__EXTRAIT CHOISI__.
C’est un article issu de la loi de 1991 sur le secret des correspondances et repris par la loi Renseignement qui a été trainé devant le Conseil constitutionnel ce matin. À la manœuvre, les Exégètes, à savoir la Quadrature du Net, French Data Network, la Fédération FDN et l’association Igwan.net.
Et à l’index ? L’article L.811 - 5 du Code de la sécurité intérieur, au terme duquel « les mesures prises par les pouvoirs publics pour assurer, aux seules fins de défense des intérêts nationaux, la surveillance et le contrôle des transmissions empruntant la voie hertzienne ne sont pas soumises aux dispositions du présent livre, ni à celles de la sous-section 2 de la section 3 du chapitre Ier du titre III du livre Ier du code de procédure pénale ».
Par cette disposition, le législateur et le gouvernement ont écarté de tout encadrement la surveillance des communications hertziennes, aussi bien au regard du livre VIII du Code de la sécurité intérieure que de la sous-section du Code de procédure pénale relative aux interceptions de correspondances émises par la voie des communications électroniques.
Plus pratiquement, dès lors que les pouvoirs publics veulent assurer « la défense des intérêts nationaux », les services échappent à toutes les tracasseries administratives normalement inévitables. Ainsi, par exemple, nul passage devant la Commission de contrôle des techniques du renseignement (CNCTR), nulle règle sur la conservation des données, nulle possibilité de saisir la justice comme le prévoit désormais l’esquivé livre VIII du code, etc.
Un nouveau cas d'incompétence négative, selon Me Spinosi
« Il ne faut pas être grand clerc pour découvrir le défaut constitutionnel » a asséné, un brin moqueur Me Patrice Spinosi devant les neuf membres du Conseil constitutionnel. Celui-ci flaire un cas flagrant d’incompétence négative, soit le fait pour le législateur de ne pas avoir consommé l’ensemble de ses prérogatives dévolues par la Constitution, spécialement l’arbitrage entre vie privée et intérêts de l’État.
Les cas d’incompétence négative pullulent dans la jurisprudence, notamment ces deux précédents, à savoir la censure de la surveillance internationale, mal cadrée dans la loi renseignement, et plus récemment, celle du sort des données saisies après une perquisition numérique administrative, qui étaient alors dans les mains du seul exécutif. « Mutatis Mutandis, notre affaire doit connaitre la même issue ! »
Avec cette #QPCHertz, hashtag accompagnant le sillage de cette procédure sur Twitter, « ce sont plusieurs milliards de données qui sont susceptibles d’être concernées » jauge l’avocat qui réclame une censure immédiate.

__DONNÉES FOURNIES__.
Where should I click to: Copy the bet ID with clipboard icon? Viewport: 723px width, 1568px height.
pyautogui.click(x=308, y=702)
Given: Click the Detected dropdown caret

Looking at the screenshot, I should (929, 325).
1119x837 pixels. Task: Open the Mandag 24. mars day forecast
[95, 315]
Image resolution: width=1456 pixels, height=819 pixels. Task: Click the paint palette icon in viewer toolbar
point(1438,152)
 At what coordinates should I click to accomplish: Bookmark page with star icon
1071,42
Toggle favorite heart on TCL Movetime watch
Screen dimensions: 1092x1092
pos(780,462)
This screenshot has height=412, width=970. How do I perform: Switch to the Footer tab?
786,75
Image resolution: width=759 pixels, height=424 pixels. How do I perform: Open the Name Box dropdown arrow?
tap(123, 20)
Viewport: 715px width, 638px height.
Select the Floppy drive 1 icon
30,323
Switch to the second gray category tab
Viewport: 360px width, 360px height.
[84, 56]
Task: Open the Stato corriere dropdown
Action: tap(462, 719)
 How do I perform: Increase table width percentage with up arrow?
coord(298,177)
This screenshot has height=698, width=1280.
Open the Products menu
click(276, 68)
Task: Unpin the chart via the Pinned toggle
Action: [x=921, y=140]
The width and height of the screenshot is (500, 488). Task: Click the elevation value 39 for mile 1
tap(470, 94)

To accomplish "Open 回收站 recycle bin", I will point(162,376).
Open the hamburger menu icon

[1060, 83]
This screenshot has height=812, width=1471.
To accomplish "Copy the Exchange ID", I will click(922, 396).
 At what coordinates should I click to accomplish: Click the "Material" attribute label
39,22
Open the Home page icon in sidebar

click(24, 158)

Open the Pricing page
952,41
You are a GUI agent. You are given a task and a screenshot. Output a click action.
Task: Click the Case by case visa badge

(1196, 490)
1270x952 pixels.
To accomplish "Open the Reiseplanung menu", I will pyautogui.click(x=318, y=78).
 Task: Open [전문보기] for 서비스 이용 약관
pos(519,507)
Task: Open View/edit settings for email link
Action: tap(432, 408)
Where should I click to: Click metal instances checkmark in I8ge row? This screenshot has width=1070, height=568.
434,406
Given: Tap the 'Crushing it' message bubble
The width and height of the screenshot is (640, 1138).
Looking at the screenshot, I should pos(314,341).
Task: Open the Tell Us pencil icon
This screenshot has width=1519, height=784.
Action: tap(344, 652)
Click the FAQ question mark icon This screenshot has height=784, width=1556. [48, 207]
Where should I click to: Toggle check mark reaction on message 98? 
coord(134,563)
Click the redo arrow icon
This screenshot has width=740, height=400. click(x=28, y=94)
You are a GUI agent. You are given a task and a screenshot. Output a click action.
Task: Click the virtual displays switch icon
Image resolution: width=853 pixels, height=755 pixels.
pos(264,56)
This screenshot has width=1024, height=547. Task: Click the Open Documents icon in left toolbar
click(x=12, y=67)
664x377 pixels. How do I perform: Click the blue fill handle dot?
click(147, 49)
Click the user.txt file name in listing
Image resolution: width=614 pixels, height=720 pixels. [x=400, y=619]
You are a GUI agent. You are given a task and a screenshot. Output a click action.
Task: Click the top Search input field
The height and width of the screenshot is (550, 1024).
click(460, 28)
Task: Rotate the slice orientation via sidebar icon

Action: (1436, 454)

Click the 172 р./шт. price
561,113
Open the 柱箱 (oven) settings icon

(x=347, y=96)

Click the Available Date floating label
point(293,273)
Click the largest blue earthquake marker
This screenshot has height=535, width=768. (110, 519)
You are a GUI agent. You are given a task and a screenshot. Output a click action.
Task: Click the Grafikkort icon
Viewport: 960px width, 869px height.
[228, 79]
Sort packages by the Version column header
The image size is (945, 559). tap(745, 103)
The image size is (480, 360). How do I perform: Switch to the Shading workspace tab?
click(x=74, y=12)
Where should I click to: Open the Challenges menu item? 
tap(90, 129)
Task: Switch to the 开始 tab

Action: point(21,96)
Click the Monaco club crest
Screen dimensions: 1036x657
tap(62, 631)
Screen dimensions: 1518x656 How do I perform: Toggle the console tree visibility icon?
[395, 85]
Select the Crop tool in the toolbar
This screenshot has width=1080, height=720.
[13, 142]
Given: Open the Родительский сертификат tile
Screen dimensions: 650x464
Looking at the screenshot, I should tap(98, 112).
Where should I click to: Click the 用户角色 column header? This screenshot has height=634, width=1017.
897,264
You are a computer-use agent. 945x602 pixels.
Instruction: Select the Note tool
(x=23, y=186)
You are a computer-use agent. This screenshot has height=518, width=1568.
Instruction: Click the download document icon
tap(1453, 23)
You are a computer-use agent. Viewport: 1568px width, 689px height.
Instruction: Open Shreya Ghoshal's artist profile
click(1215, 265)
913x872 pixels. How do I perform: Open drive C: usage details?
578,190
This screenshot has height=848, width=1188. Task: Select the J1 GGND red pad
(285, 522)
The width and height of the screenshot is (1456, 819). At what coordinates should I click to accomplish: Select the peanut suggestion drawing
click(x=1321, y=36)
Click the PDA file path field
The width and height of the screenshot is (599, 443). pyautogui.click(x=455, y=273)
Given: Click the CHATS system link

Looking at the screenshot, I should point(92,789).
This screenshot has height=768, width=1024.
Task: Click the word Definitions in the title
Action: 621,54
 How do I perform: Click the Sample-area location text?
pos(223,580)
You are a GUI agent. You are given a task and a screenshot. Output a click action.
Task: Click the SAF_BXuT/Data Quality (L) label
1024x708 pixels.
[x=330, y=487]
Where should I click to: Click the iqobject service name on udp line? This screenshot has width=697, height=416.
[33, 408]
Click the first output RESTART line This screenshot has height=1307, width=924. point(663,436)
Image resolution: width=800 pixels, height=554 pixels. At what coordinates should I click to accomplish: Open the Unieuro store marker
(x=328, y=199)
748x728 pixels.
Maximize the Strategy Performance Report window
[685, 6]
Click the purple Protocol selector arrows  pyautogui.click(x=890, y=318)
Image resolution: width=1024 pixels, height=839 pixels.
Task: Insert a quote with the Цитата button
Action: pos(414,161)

__TRAVAIL DEMANDÉ__.
- A) Indiquez si chacune des affirmations suivantes concorde avec l'extrait choisi : (i) l'article contesté provient d'une loi de 1991 sur le secret des correspondances ; (ii) Me Spinosi a plaidé devant sept membres du Conseil constitutionnel ; (iii) selon l'avocat, les données susceptibles d'être concernées se comptent en millions. Pour chacune, répondez par oui ou par non en citant les mots décisifs du texte.
- B) Répondez aux questions suivantes à partir de l'extrait choisi :
(i) Quels acteurs forment les Exégètes ?
(ii) Devant quelle commission les services n'ont-ils pas à passer ?
(iii) Quel hashtag accompagne cette procédure sur Twitter ?
- C) Reproduisez fidèlement le passage de l'extrait choisi qui commence aux mots « Par cette disposition, le » et s'arrête après « des communications électroniques. ».

__CORRIGÉS__.
- A)
(i) Oui : « C’est un article issu de la loi de 1991 sur le secret des correspondances ».
(ii) Non : « devant les neuf membres du Conseil constitutionnel ».
(iii) Non : « ce sont plusieurs milliards de données qui sont susceptibles d’être concernées ».

- B)
(i) La Quadrature du Net, French Data Network, la Fédération FDN et l’association Igwan.net.
(ii) La Commission de contrôle des techniques du renseignement (CNCTR).
(iii) #QPCHertz.

- C)
Par cette disposition, le législateur et le gouvernement ont écarté de tout encadrement la surveillance des communications hertziennes, aussi bien au regard du livre VIII du Code de la sécurité intérieure que de la sous-section du Code de procédure pénale relative aux interceptions de correspondances émises par la voie des communications électroniques.